* What the exercise asks
Find how many lines of the entries contain the word "blue", then report that figure alone.

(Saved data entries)
******************************

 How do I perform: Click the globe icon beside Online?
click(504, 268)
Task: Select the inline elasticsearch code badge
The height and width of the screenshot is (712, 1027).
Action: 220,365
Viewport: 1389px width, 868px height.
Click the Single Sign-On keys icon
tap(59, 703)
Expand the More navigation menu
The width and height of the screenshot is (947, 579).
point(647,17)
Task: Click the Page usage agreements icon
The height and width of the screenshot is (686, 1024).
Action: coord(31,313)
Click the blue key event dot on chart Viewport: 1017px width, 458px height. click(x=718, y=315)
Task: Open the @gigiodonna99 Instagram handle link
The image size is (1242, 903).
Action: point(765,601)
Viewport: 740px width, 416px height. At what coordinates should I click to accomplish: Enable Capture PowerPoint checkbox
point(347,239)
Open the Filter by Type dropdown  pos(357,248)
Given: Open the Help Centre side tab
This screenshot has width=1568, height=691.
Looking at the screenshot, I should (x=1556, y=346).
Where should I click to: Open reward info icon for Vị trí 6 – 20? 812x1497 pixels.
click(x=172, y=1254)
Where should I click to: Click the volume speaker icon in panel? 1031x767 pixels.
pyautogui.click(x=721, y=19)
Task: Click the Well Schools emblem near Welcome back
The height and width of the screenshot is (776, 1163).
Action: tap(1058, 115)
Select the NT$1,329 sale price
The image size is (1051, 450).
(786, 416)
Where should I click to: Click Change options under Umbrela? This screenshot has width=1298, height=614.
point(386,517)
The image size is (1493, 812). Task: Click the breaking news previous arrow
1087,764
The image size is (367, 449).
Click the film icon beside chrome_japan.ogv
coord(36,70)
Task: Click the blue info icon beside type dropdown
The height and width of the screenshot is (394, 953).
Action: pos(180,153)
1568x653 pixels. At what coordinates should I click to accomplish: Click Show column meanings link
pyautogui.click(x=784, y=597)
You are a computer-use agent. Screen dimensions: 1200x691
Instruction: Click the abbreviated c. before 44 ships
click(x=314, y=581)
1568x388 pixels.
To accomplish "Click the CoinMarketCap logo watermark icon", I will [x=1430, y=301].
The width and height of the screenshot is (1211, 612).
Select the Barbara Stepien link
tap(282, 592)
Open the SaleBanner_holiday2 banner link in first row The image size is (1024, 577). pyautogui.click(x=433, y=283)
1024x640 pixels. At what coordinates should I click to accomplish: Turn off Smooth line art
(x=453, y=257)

******************************

* Exercise response
2